The Oregon Trail | |
---|---|
Genres | Edutainment |
Developers | MECC |
Publishers |
Brøderbund The Learning Company Gameloft |
Creators | Don Rawitsch, Bill Heinemann, Paul Dillenberger |
Platform of origin | HP 2100 |
Year of inception | 1971 |
First release |
The Oregon Trail December 3, 1971 |
Latest release |
The Oregon Trail: American Settler 2011 |
Spin-offs |
The Amazon Trail The Yukon Trail MayaQuest: The Mystery Trail Africa Trail |
The Oregon Trail is a series of educational computer games that began with the very first edition originally developed by Don Rawitsch, Bill Heinemann, and Paul Dillenberger in 1971 and produced by the Minnesota Educational Computing Consortium (MECC) in 1974. The original game was designed to teach school children about the realities of 19th-century pioneer life on the Oregon Trail. The player assumes the role of a wagon leader guiding a party of settlers from Independence, Missouri, to Oregon's Willamette Valley via a covered wagon in 1848.

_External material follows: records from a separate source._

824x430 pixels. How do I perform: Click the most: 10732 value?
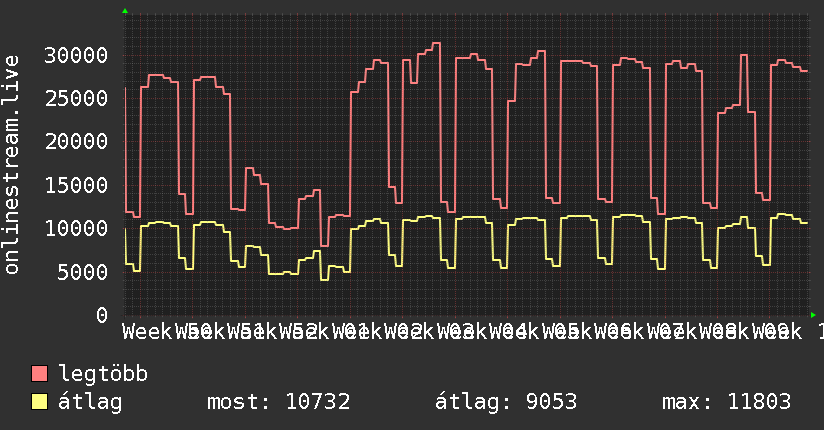point(279,402)
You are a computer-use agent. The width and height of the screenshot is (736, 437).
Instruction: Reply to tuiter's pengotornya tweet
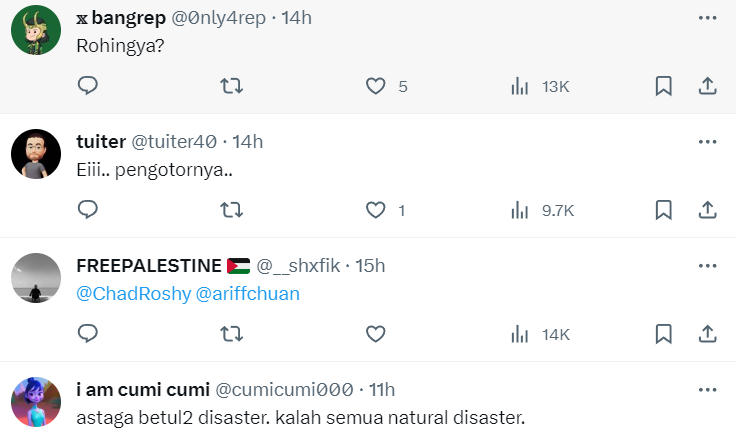click(88, 210)
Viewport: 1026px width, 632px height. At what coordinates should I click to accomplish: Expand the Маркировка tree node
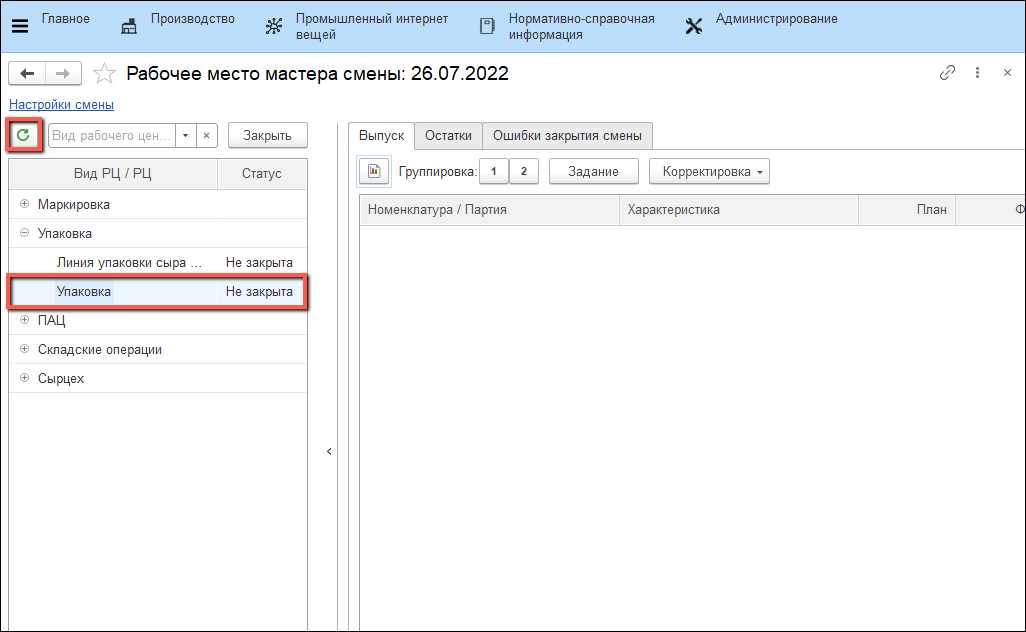[24, 204]
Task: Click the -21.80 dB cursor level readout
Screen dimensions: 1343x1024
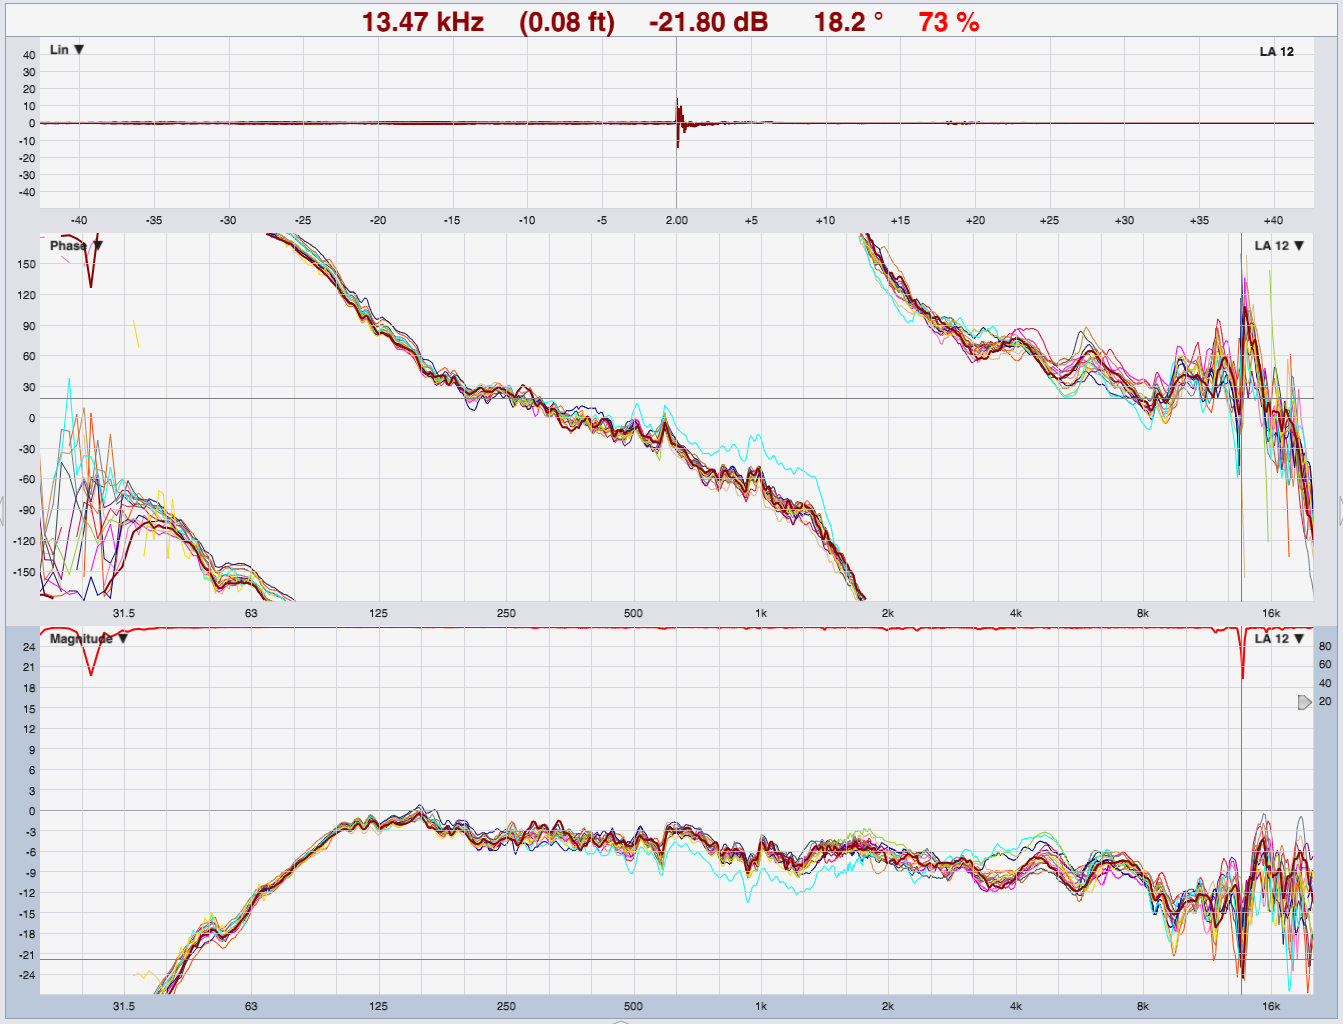Action: pos(708,22)

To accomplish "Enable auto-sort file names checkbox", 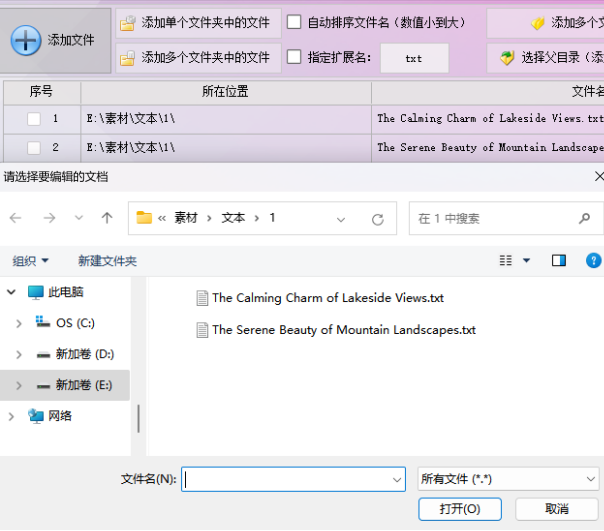I will click(x=294, y=22).
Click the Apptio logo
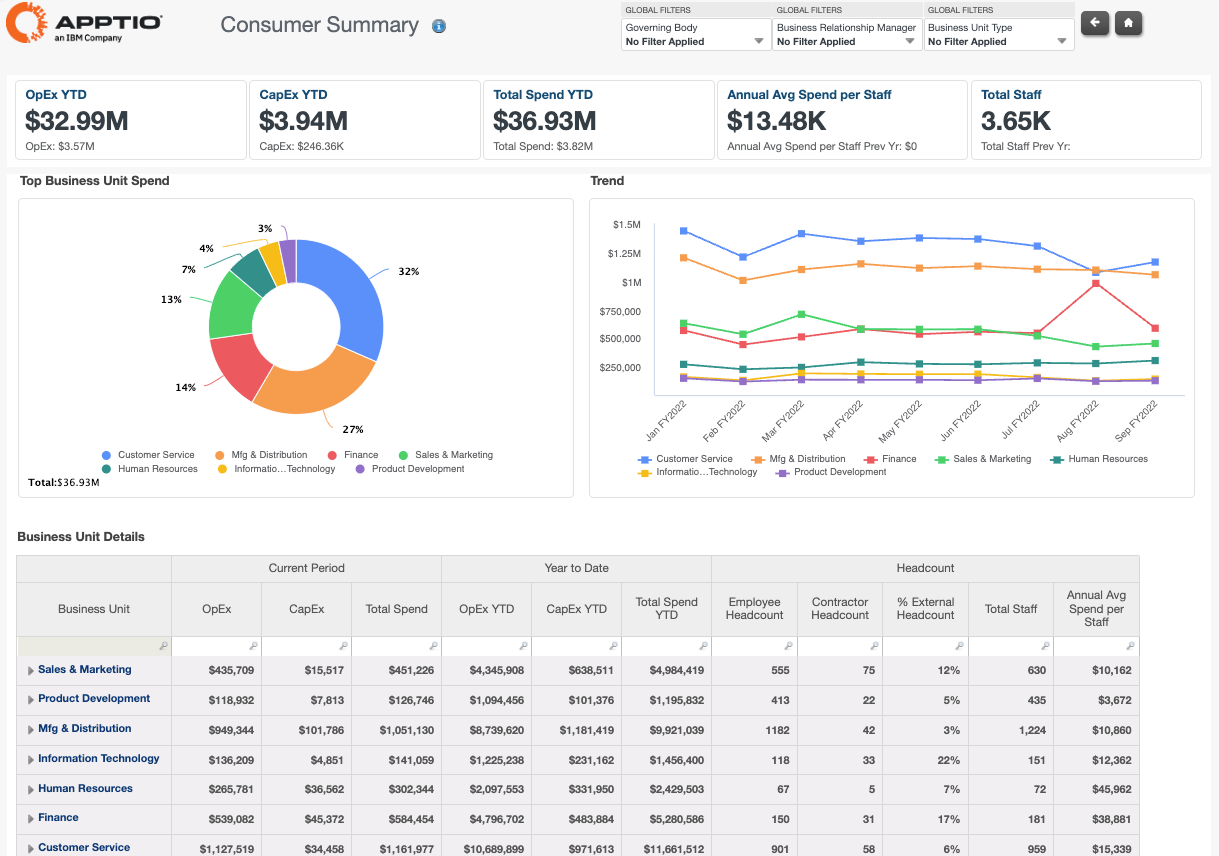Image resolution: width=1219 pixels, height=856 pixels. (84, 24)
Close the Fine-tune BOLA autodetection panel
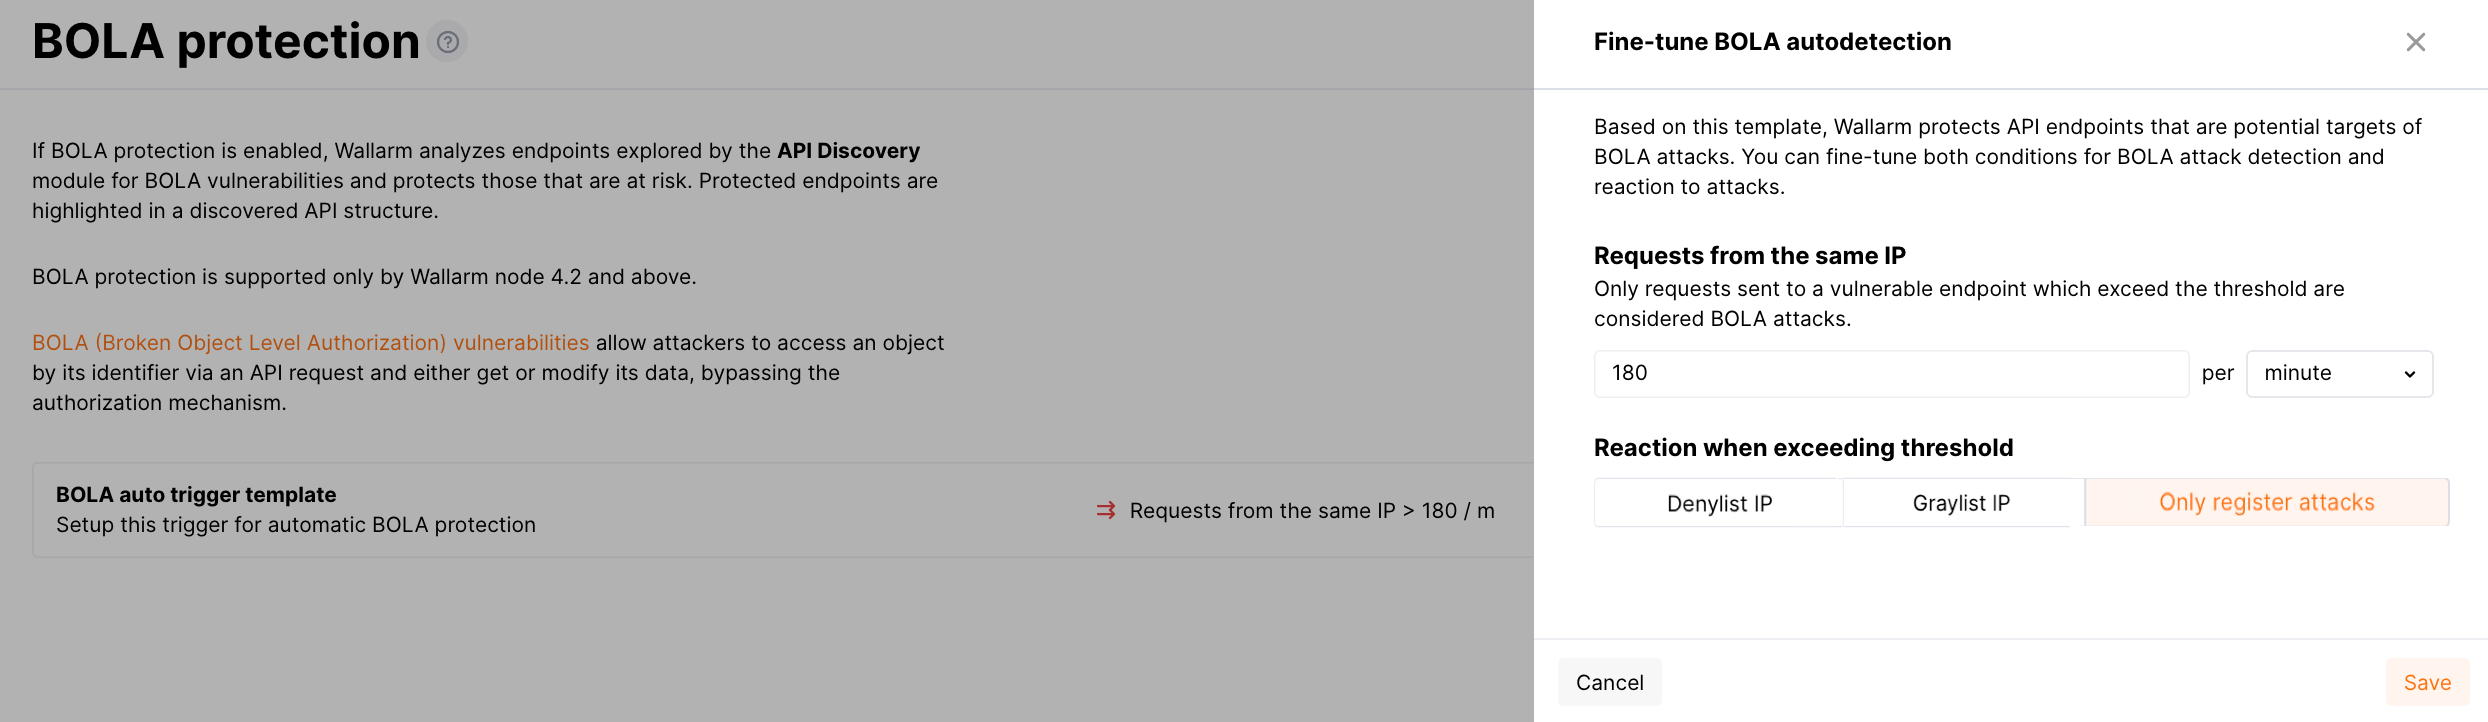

In 1971, Don Rawitsch, a senior at Carleton College in Northfield, Minnesota, taught an 8th grade history class as a student teacher. He used HP Time-Shared BASIC running on an HP 2100 minicomputer to write a computer program to help teach the subject. Rawitsch recruited two friends and fellow student teachers, Paul Dillenberger and Bill Heinemann, to help.
The Oregon Trail debuted to Rawitsch's class on December 3, 1971. Despite bugs, the game was immediately popular, and he made it available to others on Minneapolis Public Schools' time-sharing service. When the next semester ended, Rawitsch deleted the program, but he printed out a copy of the source code.
In 1974, the Minnesota Educational Computing Consortium (MECC), a state-funded organization that developed educational software for the classroom, hired Rawitsch. He rebuilt the game, adding events for choices based on the actual historical probabilities for what happened to travelers on the trail at each location in the game. He based much of the options in the game on historical narratives of people on the trail that he had read. Rawitsch uploaded The Oregon Trail into the organization's time-sharing network, where it could be accessed by schools across Minnesota. The game became one of the network's most popular programs, with thousands of players monthly.